EXERCISE DESCRIPTION
Write out the entries exactly, pictures excluded.

GIVEN ENTRIES
= = = =

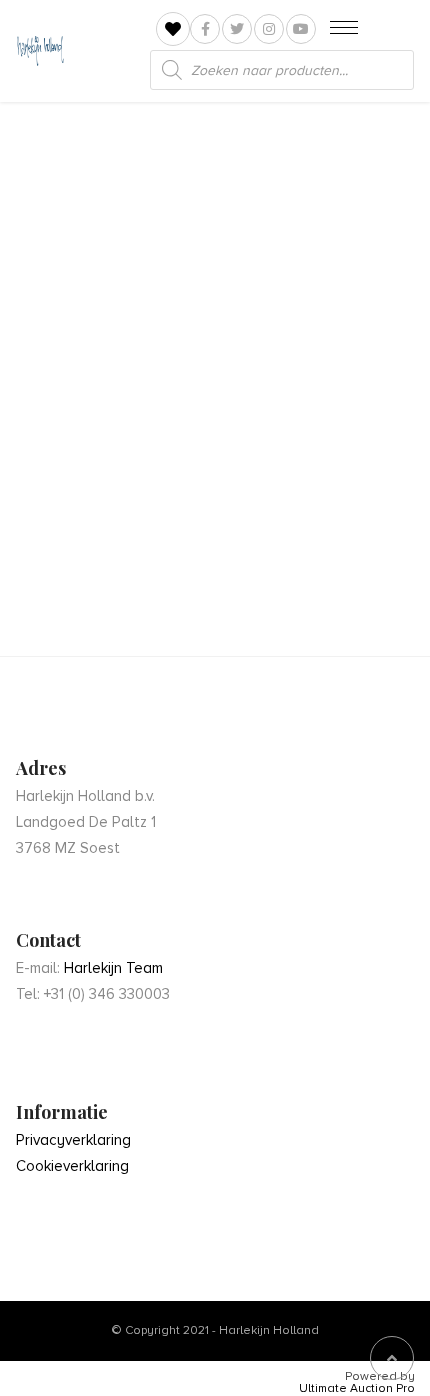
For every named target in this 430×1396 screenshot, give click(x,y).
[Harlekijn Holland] (40, 51)
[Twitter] (237, 29)
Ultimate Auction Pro (357, 1389)
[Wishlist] (173, 29)
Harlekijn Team (113, 968)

= = = =

ANSWER FOR THIS EXERCISE
For every named target in this 430×1396 screenshot, give click(x,y).
[Harlekijn Holland] (40, 51)
[Twitter] (237, 29)
Ultimate Auction Pro (357, 1389)
[Wishlist] (173, 29)
Harlekijn Team (113, 968)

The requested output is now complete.